Some parts of Brute Force are funnier if you’re familiar with the rest of Spangler’s work. It’s probably an inevitable part of being the fourth installment in a series that is itself set in the five year gap between two narrative parts of a webcomic. But the thing that first struck me was a mention of gardening – any mention of yardwork becomes tragicomic when you’ve read about Spangler’s misadventures in rebuilding the Randall Jarrell house.
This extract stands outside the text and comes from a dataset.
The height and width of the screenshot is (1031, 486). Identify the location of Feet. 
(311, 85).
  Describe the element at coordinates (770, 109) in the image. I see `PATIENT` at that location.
Spangler manages to stay topical and current in a sea of wildly varied emergent concerns. Every one of the Rachel Peng novels so far has tackled a facet of that, in addition to the difficulties of living as part of a hive mind and being a cyborg in general. One of the interesting issues with the hive mind - particularly a hive mind centered in DC - is that it manages to encompass a variety of political beliefs. The books are about politics, but don't particularly proselytize any one political view - except maybe the view that you probably shouldn't trust most politicians as far as you can throw them.

The pacing of this book starts with a bang and then just keeps rolling; one of my favorite things in suspense novels is when everything just keeps happening such that sleep becomes wildly elusive, and Brute Force delivers on that. Things just keep rolling in such a way that hints are dropped and missed just because there's too much else to do. I'll have to reread and see what I can pick up on a second pass - and Spangler's works take rereading well, so this is no hardship - because when I got to the end I wasn't expecting the reveal. It left me surprised and delighted, but now I want to hunt through for what I missed in terms of clues while I was distracted by militias and functionally psychic cyborgs.